ACTIONS TO TAKE
A – Rewrite the passage on gurus and disciples, starting with "Horizons open. That" and going on through "to do this.", with "ashram" changed to "community".
B – In the passage on gurus and disciples, what does the feeling of liberation depend on?
C – Pick up the passage on gurus and disciples after its final sentence and carry it forward.

SUPPLIED PASSAGE
☆ ☆ ☆ ☆ ☆
Before the fear teachings slip into our beings, we often feel energized and vitalized by the guru disciple relationship. We may accomplish things we were never able to do before.
Horizons open. That combined with friendships formed, shared sense of purpose, shared work projects is a fantastic feeling. We may feel liberated from life long depression, anxiety. The problem is, this feeling of liberation is
not based on deep and enduring change in our character structures. It is dependant on idealization of the guru and the special idealistic social group around the guru.
When we feel so healed, we do not want to lose that feeling.
This is where the possibility of fear enters our relationship with the guru.
A genuine guru would do everything possible to get each follower tied to
sources of healing independent of the guru and ashram so that the person will
not feel dependent on the guru or ashram. A real guru does not want to
become something that people feel addicted to.
But, if a guru is enriched by having many disciples, what incentive is there to do this.
☆ ☆ ☆ ☆ ☆
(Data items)

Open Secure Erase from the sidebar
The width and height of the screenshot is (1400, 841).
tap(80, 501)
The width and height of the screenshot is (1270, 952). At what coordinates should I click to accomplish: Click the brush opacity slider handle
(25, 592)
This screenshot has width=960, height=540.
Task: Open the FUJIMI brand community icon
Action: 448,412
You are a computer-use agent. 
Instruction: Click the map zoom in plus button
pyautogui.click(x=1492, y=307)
☆ ☆ ☆ ☆ ☆
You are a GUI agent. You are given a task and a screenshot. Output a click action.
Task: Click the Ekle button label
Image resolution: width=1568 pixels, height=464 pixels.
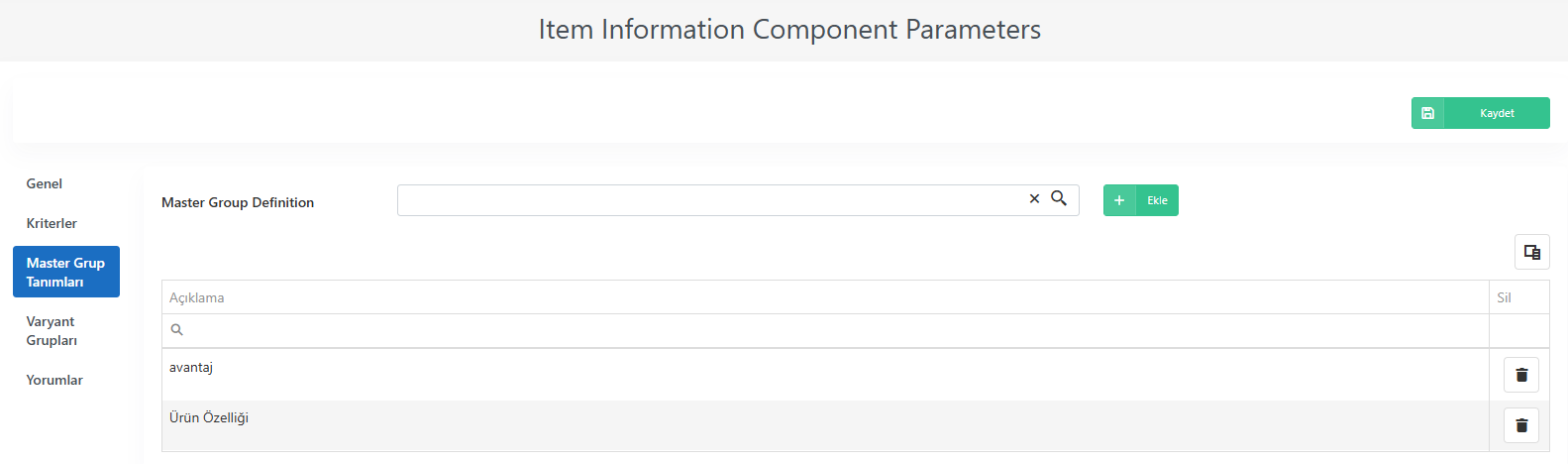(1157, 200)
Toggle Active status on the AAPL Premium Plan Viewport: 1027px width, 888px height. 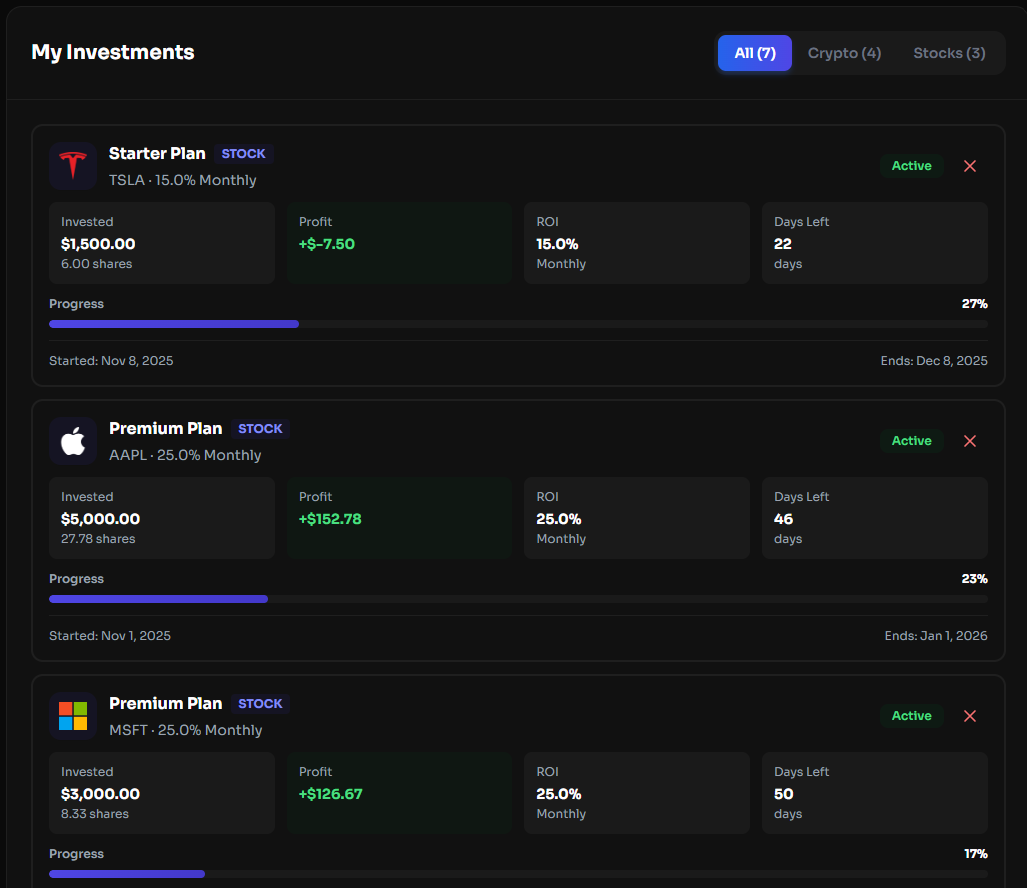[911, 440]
☆ ☆ ☆ ☆ ☆
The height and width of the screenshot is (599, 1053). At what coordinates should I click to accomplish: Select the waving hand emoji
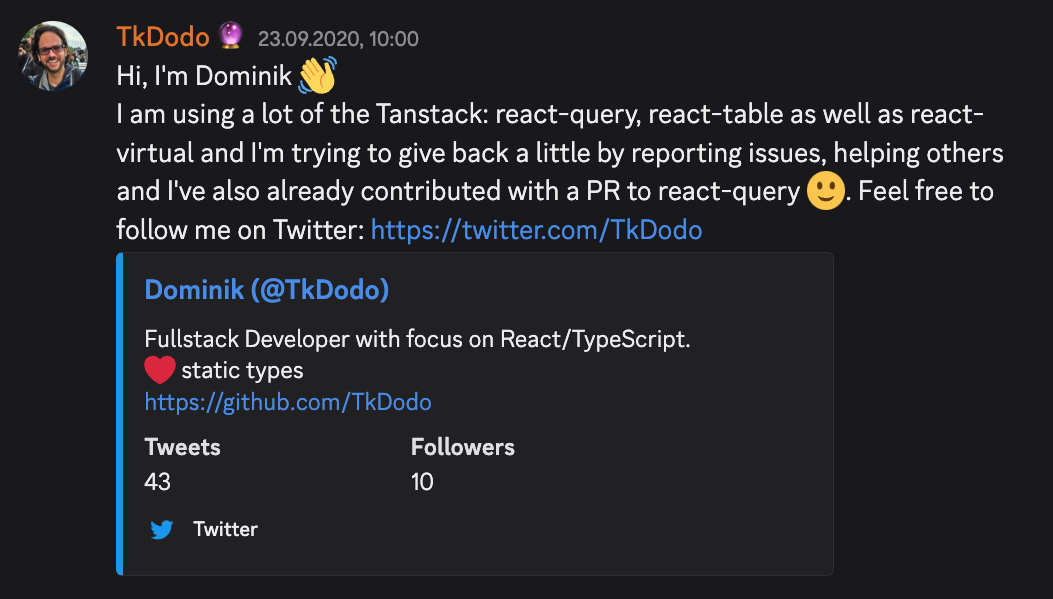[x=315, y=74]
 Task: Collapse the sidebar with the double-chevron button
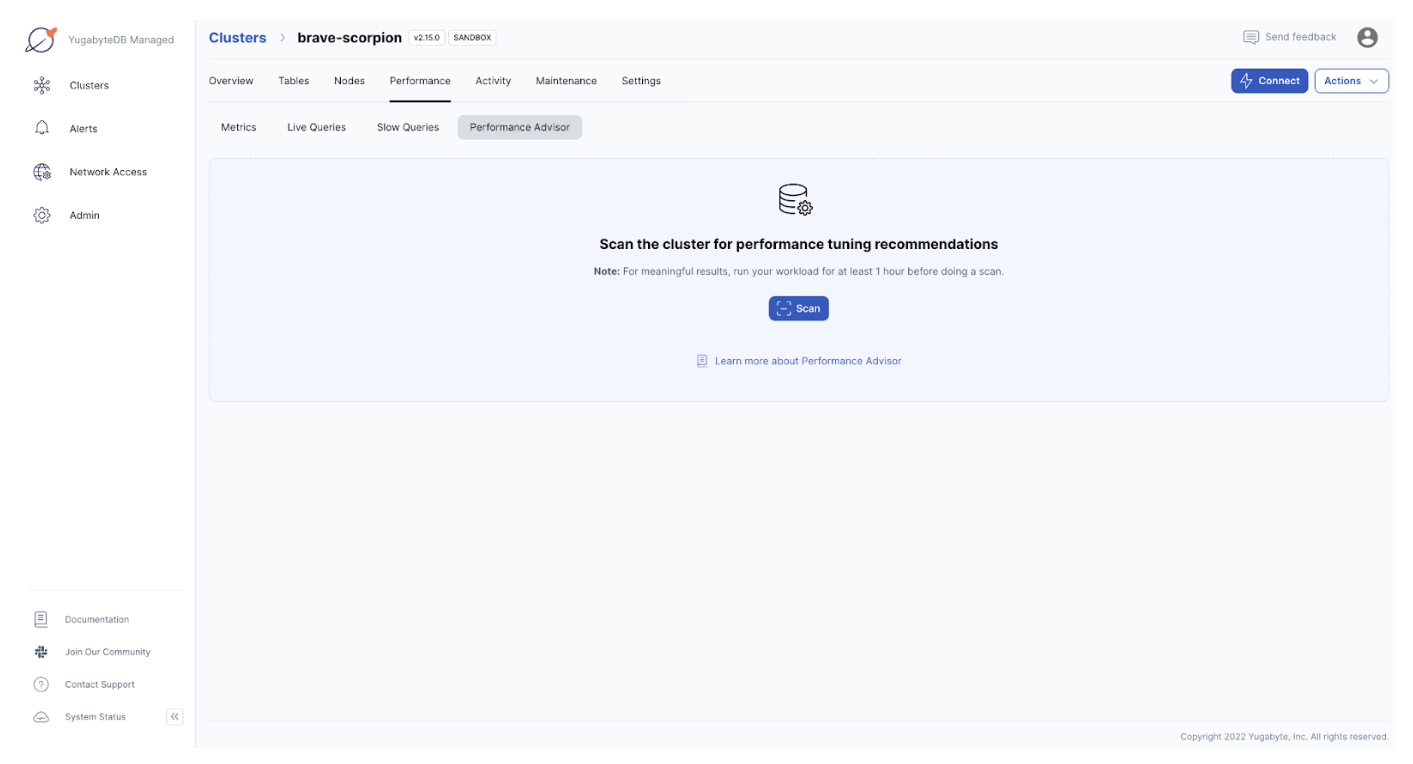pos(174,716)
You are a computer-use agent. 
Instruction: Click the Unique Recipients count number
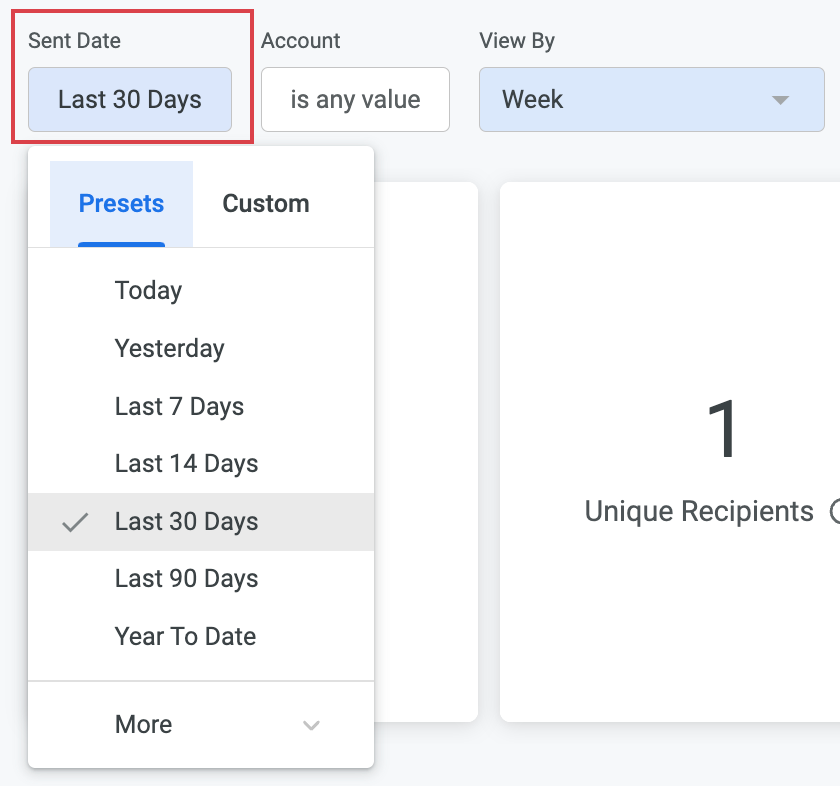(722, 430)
☆ ☆ ☆ ☆ ☆
ANSWERS BELOW
A –
Horizons open. That combined with friendships formed, shared sense of purpose, shared work projects is a fantastic feeling. We may feel liberated from life long depression, anxiety. The problem is, this feeling of liberation is
not based on deep and enduring change in our character structures. It is dependant on idealization of the guru and the special idealistic social group around the guru.
When we feel so healed, we do not want to lose that feeling.
This is where the possibility of fear enters our relationship with the guru.
A genuine guru would do everything possible to get each follower tied to
sources of healing independent of the guru and community so that the person will
not feel dependent on the guru or community. A real guru does not want to
become something that people feel addicted to.
But, if a guru is enriched by having many disciples, what incentive is there to do this.

B – It depends on idealization of the guru and the special idealistic social group around the guru.

C –
But as fear makes its way into the guru disciple relationship, we slowly lose that initial vitality, which happened only because fear was not yet a part of the relationship.
We do not want to lose that wonderful feeling of being vitalized, but because we ARE being given genuine cause for fear, nothing we can do can get that vitality back unless we deny we feel afraid of what the guru is doing, or might do.
We split off and disown our fear, and what leads us to fear the guru. We split off and disown our doubts. We split off and disown the worrisome sights and events that trigger our fear and our doubts. We split off and disown our indignation when we see someone getting laughed at in satsang, see the persons eyes fill with tears, shoulders tensing and hunching, face reddening or going pale and frozen.
We split off and disown our hurt and shock when a guru makes a joke and suddenly slips in a sharp, cruel or lewd comment. We tell ourselves it is a joke or therapeutic crazy wisdom. We split off and disown the sick feeling in our guts.
Our fear, our anger, get split off. We may be aware of each and every incident but we will not or cannot connect conscious thought with these incidents and our bodily awareness of them.
As we seek to reclaim that lost bliss of our early fear free days with the guru, we must exert vitality to suppress all our emotions all our awareness of incidents that call into question our idealized early relationship with the guru.
To get that feeling we once had of being energized by the guru, we must expend energy to preserve our ideal of the guru, because that ideal is no longer supported by evidence of our own eyes and ears.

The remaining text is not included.